### ENTRIES SHOWN
·····

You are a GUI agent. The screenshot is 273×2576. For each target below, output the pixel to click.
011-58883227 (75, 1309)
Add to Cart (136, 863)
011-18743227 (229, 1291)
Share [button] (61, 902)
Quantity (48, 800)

·····

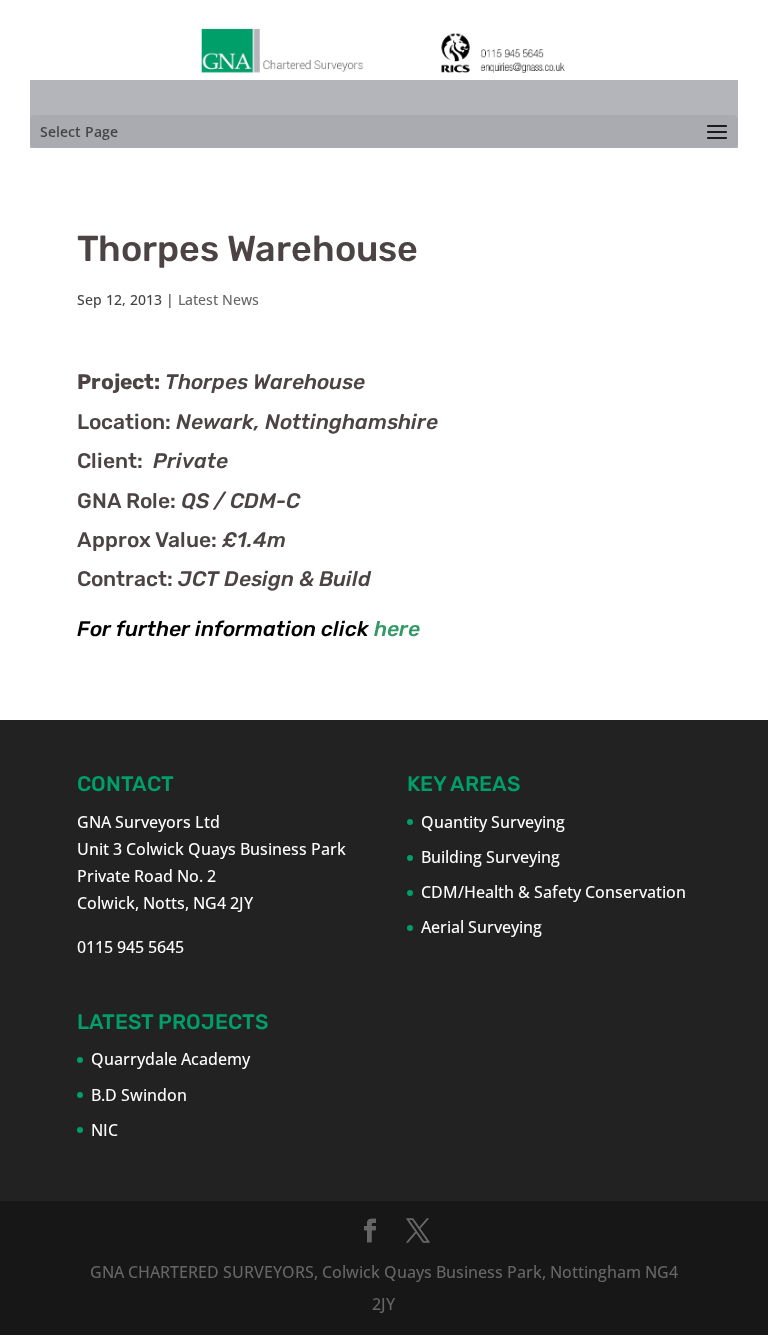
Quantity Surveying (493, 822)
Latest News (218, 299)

·····

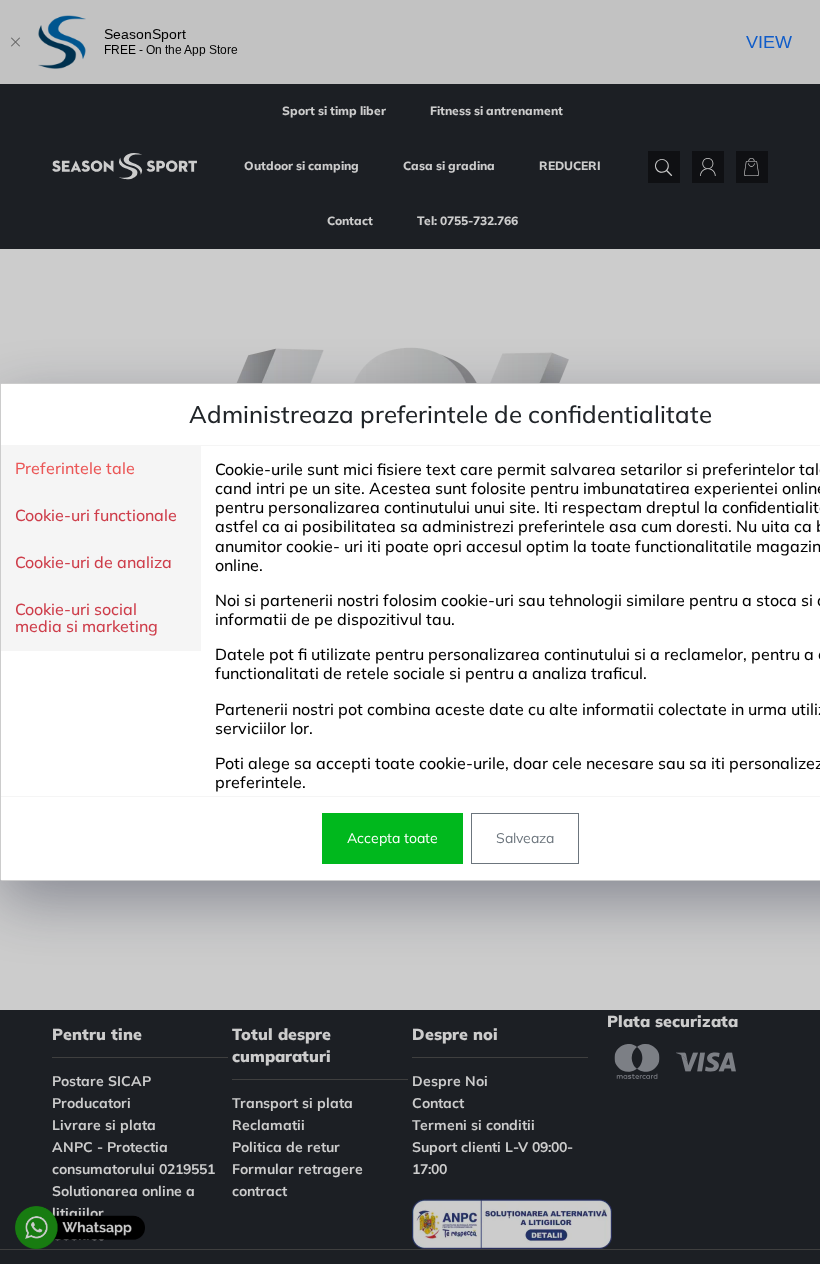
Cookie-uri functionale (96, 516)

·····

### TASK
All lines in the listing above between the line with "You are a GUI" and the line with "Quantity (48, 800)", inclusive, should be set down exactly, and no line outside that range.

### TASK OUTPUT
You are a GUI agent. The screenshot is 273×2576. For each target below, output the pixel to click.
011-58883227 (75, 1309)
Add to Cart (136, 863)
011-18743227 (229, 1291)
Share [button] (61, 902)
Quantity (48, 800)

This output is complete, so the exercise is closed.